Danish pharmaceutical giant Novo Nordisk is integrating artificial intelligence from US-based OpenAI across all its divisions to accelerate drug development, the company said. The maker of popular diabetes and obesity drugs Ozempic and Wegovy did not disclose financial terms of the partnership but said pilot programmes will begin in research, manufacturing and commercial operations, with full integration planned by the end of 2026. The agreement complements the company’s existing AI initiatives, including a research contract with NVIDIA signed last year.
Novo Nordisk aims to speed up everything from drug discovery to production planning in order to regain lost ground in the competitive obesity drug market, the company said. Although the Danish firm was first to market with the current generation of powerful weight-loss treatments, it has lost market share to its US rival Eli Lilly.
Novo Nordisk CEO Mike Doustdar said the OpenAI deal is not about replacing scientists but about making them more productive, and the same applies to many of its employees.

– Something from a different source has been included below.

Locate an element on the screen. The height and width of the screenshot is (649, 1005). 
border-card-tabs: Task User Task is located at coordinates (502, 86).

The goal of the partnership is to help the company identify drug targets faster, design more efficient clinical trials and extract clear insights from its internal data sets, he said.
Novo Nordisk employees already had access to a specialized version of OpenAI’s ChatGPT, but the new partnership goes beyond that, the company said. The partnership ensures data protection and human oversight and builds on existing AI projects with other partners, the company said.

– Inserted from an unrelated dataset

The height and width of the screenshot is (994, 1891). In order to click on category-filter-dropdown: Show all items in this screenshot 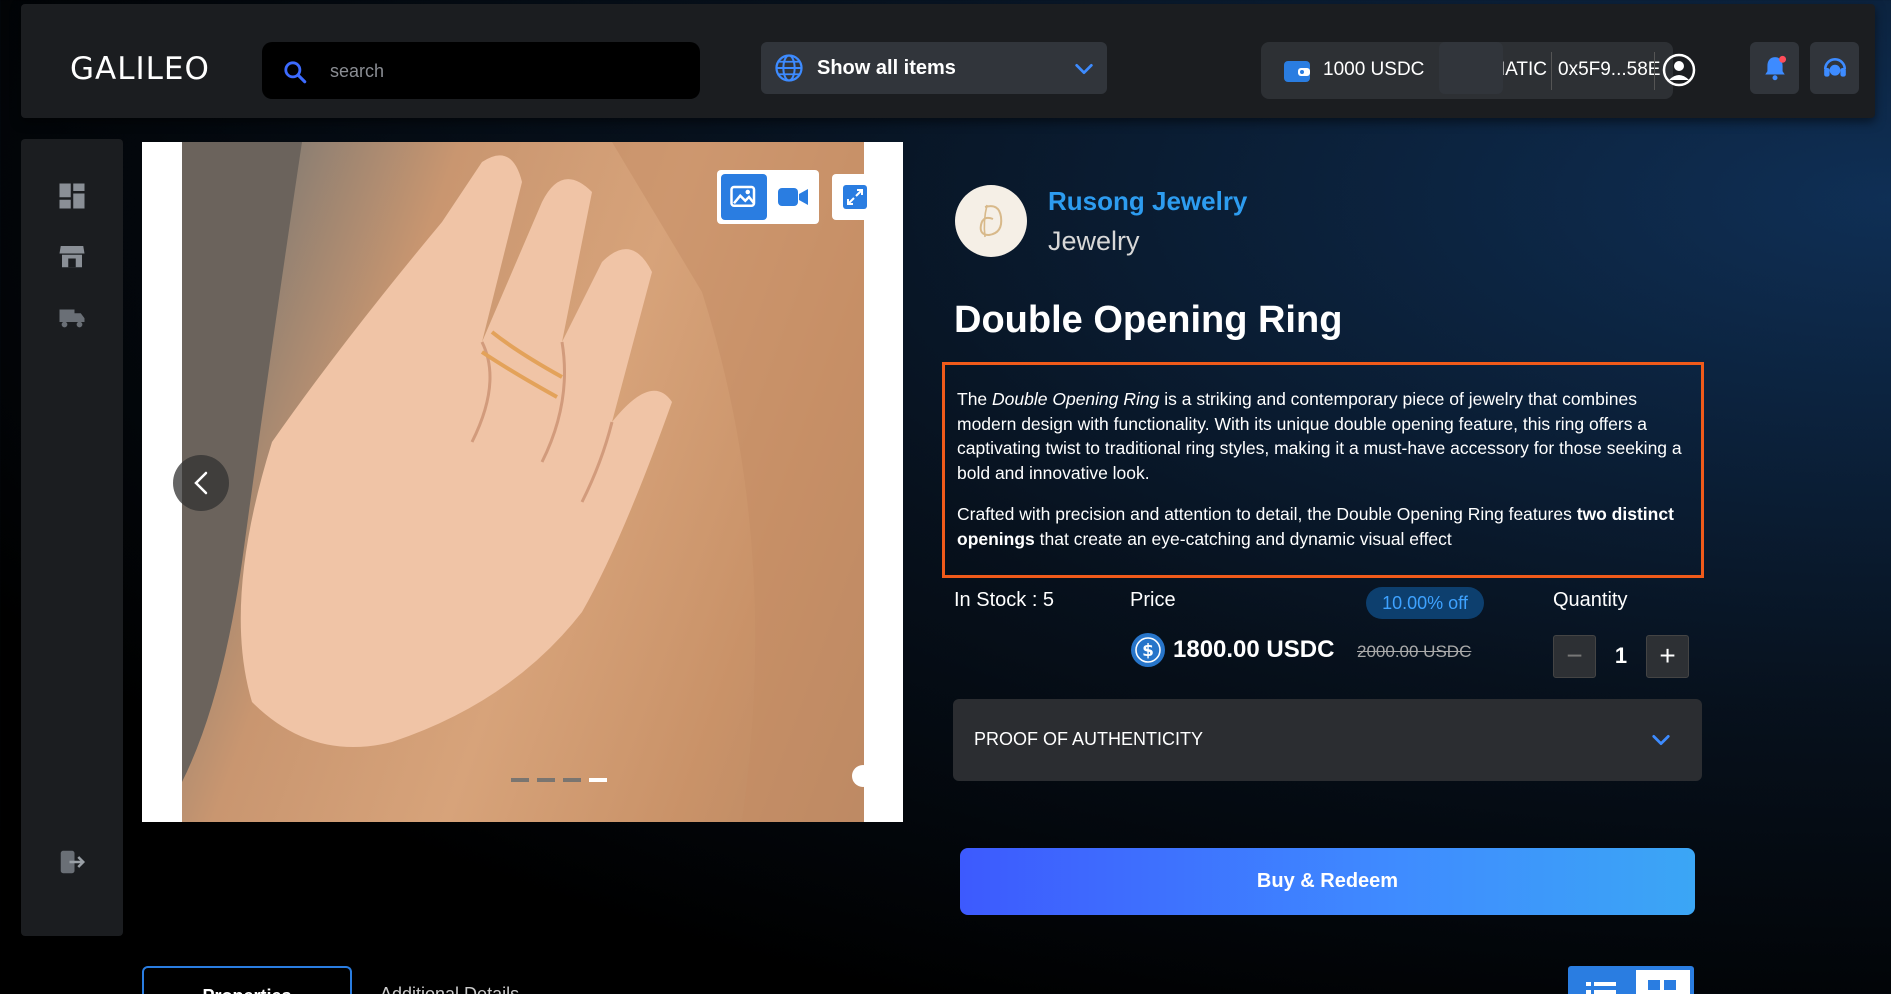, I will do `click(934, 68)`.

Since taking over as CEO in August, Doustdar has reorganized Novo Nordisk’s workforce, cutting around 9,000 jobs and introducing what he called a culture of efficiency based on faster decision-making.
Eli Lilly, however, is also staying in the AI race, the report noted. The US drugmaker recently announced the launch of a supercomputer built in partnership with NVIDIA to accelerate research and drug development. According to the developers, the NVIDIA DGX SuperPOD supercomputer, equipped with DGX B300 systems, has no equivalent anywhere in the world.